Cross River State Government and Canada have identified health, fishery and agro forestry as areas of collaboration for skills acquisition, trainings and micro financing for entrepreneurship.
The partnership, a resolution of a meeting between Governor Ben Ayade and the Canadian High  Commissioner to Nigeria, Ambassador Perry  Calderwood, held at the Governor's Office in Calabar comes on the heels of several others with countries that view Cross River as strategic and secure for investments.
The Canadian High Commissioner said his country has been partnering the state through several programmes in the areas of health and was looking forward to include agriculture even as his country bids to become a key player in the exploitation and utilization of solid minerals in the state to create wealth for the citizenry.
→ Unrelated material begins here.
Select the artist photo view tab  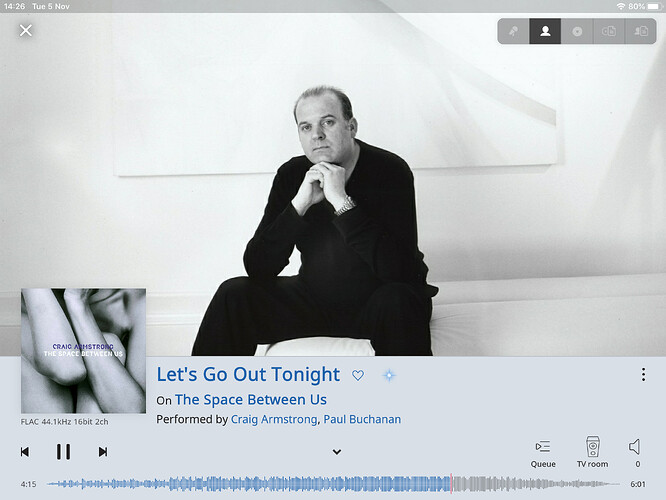click(545, 31)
Calderwood who announced a $15 million  window programme for skill acquisition, training and  micro-finance for youths in the areas of agro-forestry, fisheries and agriculture, said, that the meeting was also an approach for the state to increase its investment in essential medicine, especially for women and children, scale up access to diarrhoea treatment, oral rehydration.
According to him, "This programme aims at developing entrepreneurship in Cross River State in the areas of fisheries and forestry in particular. This matches the energy and the enthusiasm of the youths in your state who are keen to work, and matching that with the natural endowment of mineral resources, you have in your state in the areas that I have mentioned, this will achieve sustainable economic development."
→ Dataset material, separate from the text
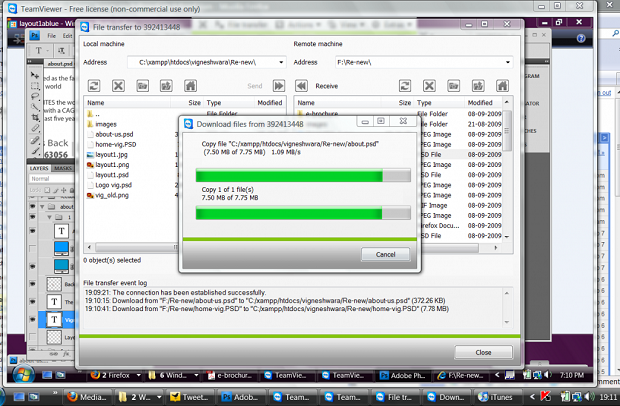Viewport: 620px width, 406px height.
Task: Cancel the file download
Action: (x=386, y=255)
In his remarks, Governor Ayade said his administration was poised to creating an alternative economy for the state, pointing out that the state would readily partner any investor to ensure the realization of their investment.
He promised to upgrade the facilities at the School of Nursing to meet a standard where surgery and other advanced medical studies are offered. He said he will approve the request of the institution to get certain facilities to ensure its accreditation.
Ayade who said his ultimate aim was to decouple the state from dependence on federal allocation to survive, further solicited the support of the High Commissioner to support the state’s Green Police initiative which he said was a large scale programme to assist the state in achieving its goals.
"The Green Police will grow trees that we can process into end products, protect and conserve the forest, ensure that the environment is properly taken care of. It will be involved in waste management, urban afforestation and proper agro forestry,” he said.
On the superhighway running through a forest reserve, Ayade assured Calderwood the issue was a misconception that has since been taken care of as it does not cut through the National Park.
While showing the High Commissioner the route which work has since begun, Ayade said as an environmentalist and a leader of a state which has about 50 percent of the country's remaining rainforest reserve and hosts one of the 25 biodiversity hotspots in the world,  there was no way the planning of the road would have included cutting through the Cross River National Park.
The Canadian High Commissioner, upon learning the state’s plan in developing its solid minerals, urged the governor to attend the PDAC mining convention in Canada scheduled for the first week of March 2016.